Have the students write down one positive and negative trait for each
animal listed on their charts. Do the same on your chart on the board.
Now look up the traditional descriptions of the zodiac animals. Begin
at the Chinese Zodiac available through EDSITEment-reviewed Asia Source.
Click on "Haskell by the Month," then on "February," then on "Chinese New
Year." Call upon different students to read aloud the description of each
animal. Discuss these descriptions. Note the comical images of the
animals. Now go to "Chinese Astrology: An Ancient viewpoint on temperament
and personality". Click "What is Chinese Astrology?" Then click "Zodiac
Sign Beanie Babies." Discuss the descriptions of the animals with the
students. Ask them if they think the traits assigned to them seem
appropriate or not. Click on each picture as you progress to make the
figure larger. Now go to Go to the "Chinese Astrology" page at. Click on
the specific animals. Read aloud the excerpts you have previously
selected. Have the students look closely at the photographs of the
animals. Point out that the 12 animals are portrayed somewhat differently
at each of the three websites visited so far during this Chinese
Astrology. (They're comical in the first, soft and cuddly in the second,
and realistic in the third.) Ask the students which type of pictures they
prefer and why. Draw their attention to the Chinese character, which
represents the name of the animal at the end of each description. Explain
that Chinese writing is very different than our own. Now go to Zodiac
Fortunes and have different students read aloud this final group of
Comment upon the similarities of the various descriptions that have
been read as well as the differences. Then return to the chart you started
at the beginning of the Chinese Astrology. Have the students suggest which
traits (positive and negative) should be added. When this task is done,
call upon different students to read aloud the information about each
zodiac animal as it has been defined by the class.

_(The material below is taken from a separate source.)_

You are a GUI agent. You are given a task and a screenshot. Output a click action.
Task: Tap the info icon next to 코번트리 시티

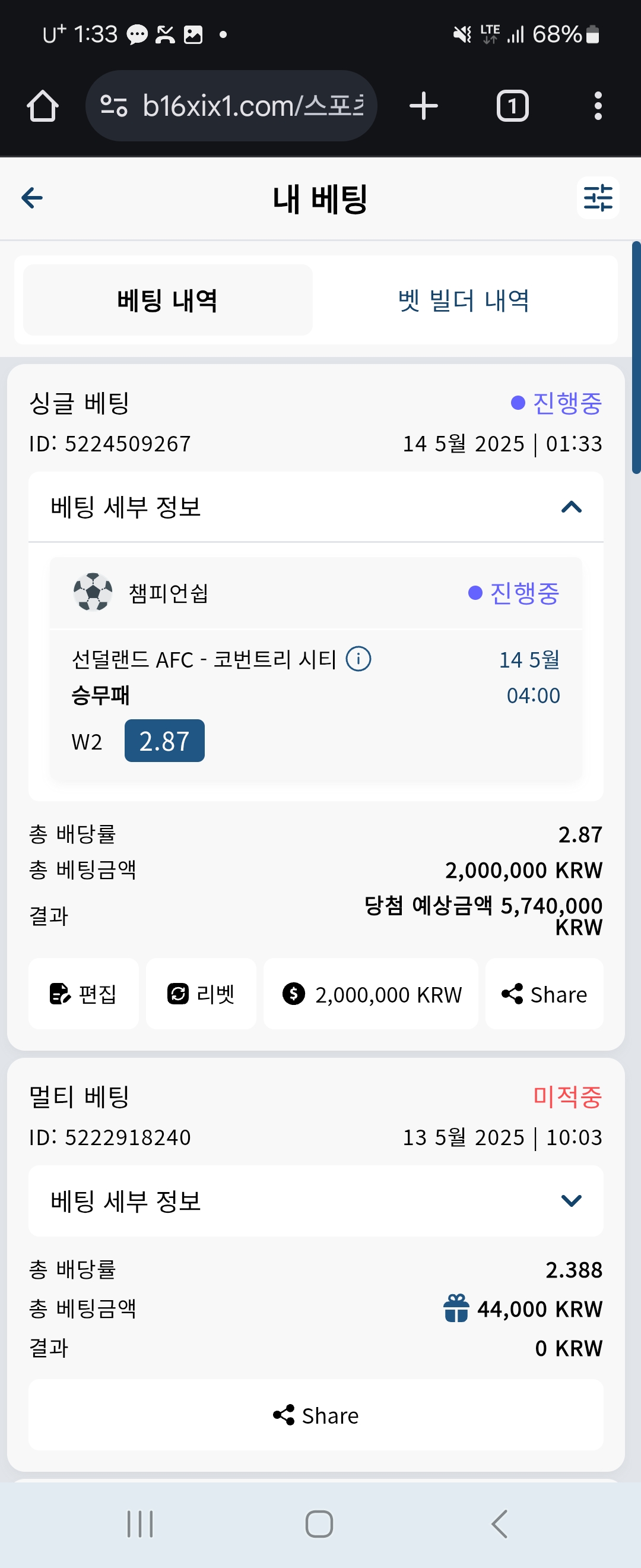358,659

Now have the students compare and contrast the characteristics of the
animals on the list. For example, ask them which animals seem the most
athletic, which seem more thoughtful or imaginative. Ask them if all the
animals are real. (Only the dragon is not.) Try arranging the animals in
groups according to whether they are farm animals, wild animals, or
animals you might have at home. Some, such as the rat and rabbit, would
fit into more than one category. Ask if there are other ways the animals
can be compared. When you finish this activity, tell the students to keep
their charts in a safe place for the next Chinese Astrology.

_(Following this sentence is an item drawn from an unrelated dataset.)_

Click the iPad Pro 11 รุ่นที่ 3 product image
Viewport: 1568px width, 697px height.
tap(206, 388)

Chinese Astrology 4 What Sign Are You?
Review the chart made in Chinese Astrology 3. Then tell the students
that they will learn more about the animal linked with the year of their
birth. There will most likely be two animals represented in the class,
given the span of birth dates. Consult the Chinese horoscope chart
downloaded from "Twilight Zone's Chinese Horoscope" to determine which
animals apply. Click on those animals. Call on students (born in the
appropriate year) to read the descriptions aloud. Discuss how these traits
do or don't apply to members of the class. Ask for examples, i.e., someone
might described as creative, someone else as talkative. Remind the
students that all people have many facets to their personalities. Remind
the students that astrology is not a science but rather an amusing
pastime, and that the interest in the animals of the zodiac adds another
dimension to Chinese culture. Return to the sites visited in Chinese
Astrology 3 and read again about the animal(s) associated with your class.
Continue the discussion of how these traits do or don't seem appropriate.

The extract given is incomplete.